This is the second tutorial of my R administrative records data cleaning series. This first tutorial is available here. The raw data were downloaded from the United States Department of State–Bureau of Consular Affairs.

Figure 1

I’ll be working with monthly immigrant statistics between March 2017 and September 2022.

Figure 2

Except for being in .pdf, the titles from month to month are inconsistent. I need to be extra careful these inconsistencies.

Figure 3

Figure 4

Sys.time()

## [1] "2022-11-11 23:58:08 EST"

file_list <- list.files(path = getwd(), pattern = ".txt", full.names = F)
file_list <- file_list[grepl("iv_", file_list, ignore.case = F)]

Create a List

nlist <- vector("list", length(file_list))
names(nlist) <- substr(file_list, 1, 9) # name each component of in the list as the .txt files to be imported. It is important to drop the .txt suffix
head(names(nlist)) # take a look at the names of the first several list components

## [1] "iv_012018" "iv_012019" "iv_012020" "iv_012021" "iv_012022" "iv_022018"

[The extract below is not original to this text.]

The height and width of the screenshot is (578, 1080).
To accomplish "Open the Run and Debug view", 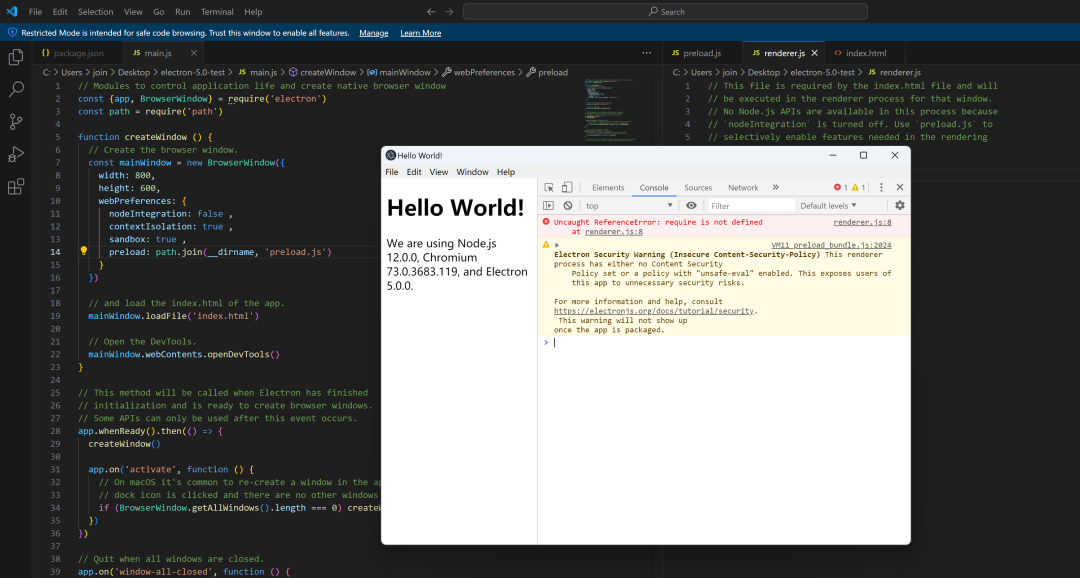I will [x=16, y=154].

CLEANING: Remove Non-observation Rows

This step involves some non-programming tasks. After the list has been filled with the monthly immigrant visa issuances data, I need to see the content of the non-observations within each list component

for (n in 1: length(nlist)) {
  nlist[n] <- read.csv(file_list[n], sep = ";")
  nlist[[n]] <- (nlist[[n]])[!grepl("page ", nlist[[n]], ignore.case = T)]
  nlist[[n]] <- (nlist[[n]])[!grepl("Place of Birth", nlist[[n]], ignore.case = T)]# keyword updated after first round of cleaning
  nlist[[n]] <- (nlist[[n]])[!grepl("Immigrant Visa Issuances", nlist[[n]], ignore.case = T)]
  nlist[[n]] <- (nlist[[n]])[!grepl("Foreign State of Chargeability", nlist[[n]], ignore.case = T)]
  nlist[[n]] <- (nlist[[n]])[!grepl("FY 20", nlist[[n]], ignore.case = T)]
  nlist[[n]] <- (nlist[[n]])[!grepl("FY20", nlist[[n]], ignore.case = T)] # keyword added after first round of cleaning
  nlist[[n]] <- (nlist[[n]])[!grepl("*FORMERLY KNOWN", nlist[[n]], ignore.case = T)]# keyword added after first round of cleaning
  nlist[[n]] <- (nlist[[n]])[!grepl("grand total", nlist[[n]], ignore.case = T)]
  #nlist[[n]] <- gsub(",", "", nlist[[n]]) # This will also remove the commas in the country names. This causes a manageable amount of manual editions later for a few country names.
  nlist[[n]] <- data.frame(nlist[[n]])
  names(nlist[[n]]) <- "V1" # assign the column name for the only column in the data frames
}
# Uncomment the following to view the full data frame
#View(nlist[[1]])
head(nlist[[1]])

##                  V1
## 1 Afghanistan CR1 3
## 2 Afghanistan DV1 2
## 3 Afghanistan DV2 1
## 4 Afghanistan DV3 1
## 5 Afghanistan F24 1
## 6 Afghanistan F25 1

tail(nlist[[1]])

##                   V1
## 2436  Zimbabwe F41 1
## 2437  Zimbabwe F42 1
## 2438  Zimbabwe FX1 1
## 2439  Zimbabwe FX3 1
## 2440  Zimbabwe IR3 1
## 2441 Zimbabwe IR5 10

List to Dataframe

Because the structure of each component in the list is the same, it is relatively easy to combine the rows into one data frame. Once the list components are combined, extract the time information as new columns.

Sys.time()

## [1] "2022-11-11 23:58:08 EST"

df <- do.call(what = "rbind", lapply(nlist, as.data.frame))
tail(df) # the time information is stored in row names

##                            V1
## iv_122021.1486  Zimbabwe E1 1
## iv_122021.1487  Zimbabwe E3 1
## iv_122021.1488  Zimbabwe F4 1
## iv_122021.1489  Zimbabwe FX 1
## iv_122021.1490 Zimbabwe IR1 3
## iv_122021.1491 Zimbabwe IR2 1

# retain the useful time information from row names
df$year <- as.numeric(substr(rownames(df), 6, 9))
df$month <- as.numeric(substr(rownames(df), 4, 5))
rownames(df) <- seq_len(nrow(df)) # re-assign the row names from 1 to nrow()
Sys.time()

## [1] "2022-11-11 23:58:08 EST"

Extract Country Names, Visa Class, and Issuances

This is a challenging task. The challenge comes from the uneven length of country names. The following is an illustration of the various lengths and expressions of country names.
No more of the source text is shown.